Cada vez que asisto a noticias sobre crímenes espeluznantes como el de la niña de trece años violada y asesinada por su vecino (en cuyo alegato final del juicio, la fiscal ha afirmado textualmente que “la maldad existe y este es un caso de ello”), me asalta idéntica mezcla de sensaciones, que van desde el estupor más profundo a la impotencia más paralizante. Antes solía añadir una más, que era mi absoluta incapacidad para comprender actuaciones de este tipo. Ahora ya no trato de encontrarles una explicación, porque de sobra sé que no la hay. Y conste que mi postura no obedece a ningún embrutecimiento de mi personalidad. Se debe únicamente a que mi más de medio siglo ya vivido, sumado a mi experiencia profesional en el ámbito del Derecho, me han demostrado que ese “lado oscuro de la fuerza” que antes me resistía a aceptar, ese “mal” que desterraba exclusivamente para la ficción, ese extravío inexplicable que prefería achacar a una enfermedad mental, existe por sí solo.

A la mayor parte de las personas nos cuesta admitir que no todo tiene una respuesta razonable. Nos supera aceptar el hecho de que entre nosotros hay gente mala que no padece ninguna patología física ni psíquica. Mala, sin más. Mala porque sí. Es durísimo asumir la maldad por la maldad. Y más aún lo es constatar que afecta a cualquier edad, género y condición. Es precisamente esa incapacidad de comprensión del fenómeno la que impulsa a no pocos legisladores, hombres y mujeres de carne y hueso elegidos en las urnas para representar a la ciudadanía en su conjunto, a negarse a elaborar normas adaptadas a la realidad desnuda. En otras palabras, a regular nuestro mundo tal y como es, no tal y como lo ven o, peor todavía, tal y como les gustaría que fuera. No hace falta ser jurista para saber que las penas asociadas a una vulneración de la ley deben cumplir una triple finalidad. La primera, castigar el hecho cometido aspirando a la rehabilitación de infractor. La segunda, servir de aviso al resto de los posibles infractores, a fin de que se abstengan de reproducir el mismo acto si, al menos, no quieren exponerse a sufrir idénticas consecuencias. Y la tercera, absolutamente ineludible, proteger a toda la sociedad de una serie de individuos que, por una u otra circunstancia, la perjudican, la atemorizan y ponen en peligro su exigible coexistencia pacífica y cívica.
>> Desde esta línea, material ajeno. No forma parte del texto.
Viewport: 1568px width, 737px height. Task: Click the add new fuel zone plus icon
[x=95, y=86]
Nadie que me conozca podrá reprocharme que no defienda la reinserción de los condenados, ni acusarme de abogar por un modelo penitenciario represor al margen de las garantías jurídicas, ni censurarme por no demostrar la mejor voluntad en todo lo relacionado con estas materias. Ni que decir tiene que soy detractora absoluta de la pena de muerte. Sin embargo, sostengo la opinión de que determinados comportamientos deben castigarse con dureza, evitando manifiestas zonas de impunidad de sobra conocidas incluso por los propios autores de los hechos. Cada vez que un terrorífico caso nos sacude las entrañas, no faltan responsables políticos que se aferren a la idea de que las reformas legislativas no deben abordarse en caliente, y yo me suelo preguntar cuál considerarán la temperatura más recomendable, porque nunca la acaban de concretar.
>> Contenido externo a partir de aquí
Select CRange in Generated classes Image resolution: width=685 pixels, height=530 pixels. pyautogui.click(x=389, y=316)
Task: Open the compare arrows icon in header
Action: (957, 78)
Por desgracia, estas atrocidades no se cometen exclusivamente en la adultez. Basta abrir los ojos y los oídos para concluir que un significativo porcentaje de la infancia y la juventud actuales presentan una escasa tolerancia a la frustración y una notable carencia de autodominio. Por lo tanto, ya que el grado de violencia social no parece admitir discusión, es preciso recordar una y otra vez que la vida es sagrada y la convivencia, imprescindible. Lástima que el mensaje que a menudo se nos traslada es que actuar mal sale demasiado barato, porque así no vamos a ninguna parte.